Marek Orzechowski to dziennikarz znany ze swych tekstów podróżniczych i kulturowych o Belgii i RFN, islamie w Europie, a zwłaszcza o Holandii, która jest jego ulubionym krajem. Polecam jego względnie nową książkę pod zabawnym tytułem: „Holandia. Presja depresji” (MUZA SA Warszawa 2014). Za motto książki stoi cytat z Erazma z Rotterdamu: „nigdy się nie tłumacz, przyjaciele i tak zrozumieją, wrogowie i tak nie uwierzą” (s.7). Jego zdaniem Holendrzy to jeden z dwutwarzowych narodów, są dość skąpi, (een koekje bij de koffie) ale obcych traktują jak swoich (s. 15). Holandia niby nie jest mocarstwem, ale czuje się, że lepiej tego nie sprawdzać; kraj budzi respekt (s. 17). Holendrzy są swobodni, aż do niechlujstwa – duży kontrast z RFN (s. 22), Voltaire raz Holandię krytykował (canards, canaux, canailles), a raz chwalił (tolerancja), w XVII wieku Pieter de la Court proponował oddzielenie właściwiej Holandii od reszty Niderlandów Płn rowem z wodą (s. 24). Od XVII wieku przybywali tu wyrobnicy i kobiety lekkich obyczajów m.in. z Niemiec (s. 28), w 1758 roku Casanova był pod wrażeniem rozpusty (s. 402). Dziś co drugi mieszkaniec Amsterdamu nie jest z urodzenia Holendrem (s. 427).

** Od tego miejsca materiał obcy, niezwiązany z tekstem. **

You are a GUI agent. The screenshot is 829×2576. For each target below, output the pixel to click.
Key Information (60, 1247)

Amstedam to jak NY symbol pokonywania barier. Holendrzy cenią wolność, nawet ich katolicy, jak kardynał z Utrechtu, który w 1723 roku postawił się papieżowi. Od 1973 roku można jechać tylko 100 km/h i mandaty są słone (s. 31), Holandia jest jak małe USA, nawet ma własny Bijbelgordel (s. 35)., gdzie w 2004 roku niektórzy mieli pretensje do Boga, że nie ukarał Holandii, a tylko Azję (s. 36). Często identyfikują się negatywnie w odniesieniu do RFN, ale tego nie przyznają (s. 37), powszechna jest opinia, ze Niemcy mają łatwiej pod względem geograficznym, i nie muszą wojować z żywiołem, są więc mniej twardzi. Nie zasłania się okien – purytanizm (s. 40), a może oświecenia, a może i jedno i drugie?

images

W 1780 John Adams uważał, że język holenderski jest dziwny i że rozumieją go tylko tubylcy (s. 41), zapewne zraził się do twardych negocjatorów. By zobaczyć las, trzeba pojechać do Belgii. 12% to poldery, a mimo to Holandia ma nadwyżki rolnicze (s. 44) na eksport. Holandię stworzył człowiek, dlatego wiara w ludzkie możliwości jest tu większa (s. 45). Na sto lat ląd osiada o około pół metra. Walka z morzem trwa od VIII wieku. Schiphol leży kilka metrów poniżej poziomu morza. W 1836 roku były dwa wielkie sztormy, woda wdarła się do Lejdy i Amsterdamu, ale pompy parowe sobie z nimi poradziły. W 1641 roku przesądzono, że skoro bóg dał ludziom narzędzia do osuszenia Haarlemermeer to znaczy, że dopuszcza taką ingerencję w swoje dzieło. Głód ziemi jest spory, w Polsce też jest sporo holenderskich rolników. W 1520 roku Amsterdam odwiedził Albrecht Dürer – był zachwycony (s. 69). Albert Heijna – holenderski self mad eman – jak w USA (s. 72).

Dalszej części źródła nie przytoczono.